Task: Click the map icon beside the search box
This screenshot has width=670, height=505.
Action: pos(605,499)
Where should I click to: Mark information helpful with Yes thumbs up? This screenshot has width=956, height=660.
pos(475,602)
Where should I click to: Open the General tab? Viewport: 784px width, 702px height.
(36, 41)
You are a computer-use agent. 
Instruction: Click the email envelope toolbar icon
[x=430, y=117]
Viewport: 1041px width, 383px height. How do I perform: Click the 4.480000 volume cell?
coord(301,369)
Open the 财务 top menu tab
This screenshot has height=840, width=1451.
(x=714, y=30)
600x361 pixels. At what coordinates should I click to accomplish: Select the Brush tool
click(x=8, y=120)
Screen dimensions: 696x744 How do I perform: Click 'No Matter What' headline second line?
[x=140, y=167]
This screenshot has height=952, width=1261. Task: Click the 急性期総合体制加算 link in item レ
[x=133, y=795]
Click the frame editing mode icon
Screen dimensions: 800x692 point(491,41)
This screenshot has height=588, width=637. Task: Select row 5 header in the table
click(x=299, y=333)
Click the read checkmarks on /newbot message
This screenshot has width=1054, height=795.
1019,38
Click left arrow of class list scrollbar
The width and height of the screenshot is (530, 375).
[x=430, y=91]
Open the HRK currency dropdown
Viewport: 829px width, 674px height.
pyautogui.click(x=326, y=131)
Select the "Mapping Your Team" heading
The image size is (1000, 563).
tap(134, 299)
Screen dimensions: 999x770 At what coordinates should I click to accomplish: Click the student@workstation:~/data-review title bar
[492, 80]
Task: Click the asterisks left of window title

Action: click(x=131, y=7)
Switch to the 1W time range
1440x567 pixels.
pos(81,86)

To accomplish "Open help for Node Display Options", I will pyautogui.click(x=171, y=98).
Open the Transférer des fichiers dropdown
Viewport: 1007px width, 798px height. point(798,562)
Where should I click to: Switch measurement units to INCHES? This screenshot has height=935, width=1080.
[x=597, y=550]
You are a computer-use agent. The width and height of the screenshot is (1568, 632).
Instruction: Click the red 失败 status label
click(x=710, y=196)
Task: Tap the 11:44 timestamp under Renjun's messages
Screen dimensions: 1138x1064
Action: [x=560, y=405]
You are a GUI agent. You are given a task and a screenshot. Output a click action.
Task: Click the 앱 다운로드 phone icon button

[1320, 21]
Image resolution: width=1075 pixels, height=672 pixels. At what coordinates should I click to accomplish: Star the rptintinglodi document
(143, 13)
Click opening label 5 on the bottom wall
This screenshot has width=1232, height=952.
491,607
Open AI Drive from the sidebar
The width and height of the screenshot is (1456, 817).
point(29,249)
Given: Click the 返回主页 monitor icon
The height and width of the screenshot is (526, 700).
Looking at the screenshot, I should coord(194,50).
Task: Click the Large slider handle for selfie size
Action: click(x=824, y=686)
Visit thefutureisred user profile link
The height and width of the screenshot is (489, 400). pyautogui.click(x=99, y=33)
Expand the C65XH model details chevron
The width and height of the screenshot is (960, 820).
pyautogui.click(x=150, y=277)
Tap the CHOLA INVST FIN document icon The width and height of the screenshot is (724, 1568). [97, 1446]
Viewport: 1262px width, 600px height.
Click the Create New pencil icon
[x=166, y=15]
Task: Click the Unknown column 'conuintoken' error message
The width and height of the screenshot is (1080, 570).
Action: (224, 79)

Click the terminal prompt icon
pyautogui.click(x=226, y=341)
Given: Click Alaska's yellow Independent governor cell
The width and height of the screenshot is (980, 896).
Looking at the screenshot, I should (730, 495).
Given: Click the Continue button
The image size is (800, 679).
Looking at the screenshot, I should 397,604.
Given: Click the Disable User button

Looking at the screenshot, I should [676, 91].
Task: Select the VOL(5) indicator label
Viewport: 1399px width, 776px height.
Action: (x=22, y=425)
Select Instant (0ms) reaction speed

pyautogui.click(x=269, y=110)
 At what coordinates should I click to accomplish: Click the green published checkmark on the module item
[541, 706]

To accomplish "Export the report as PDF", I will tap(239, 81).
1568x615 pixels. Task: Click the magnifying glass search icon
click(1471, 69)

━━━━━━━━━━

**The task**
Using the listing above, show each line with the word "computer" in it.

**Solution for this exercise**
You are a computer-use agent. 
You are a computer-use agent. The width and height of the screenshot is (1568, 632).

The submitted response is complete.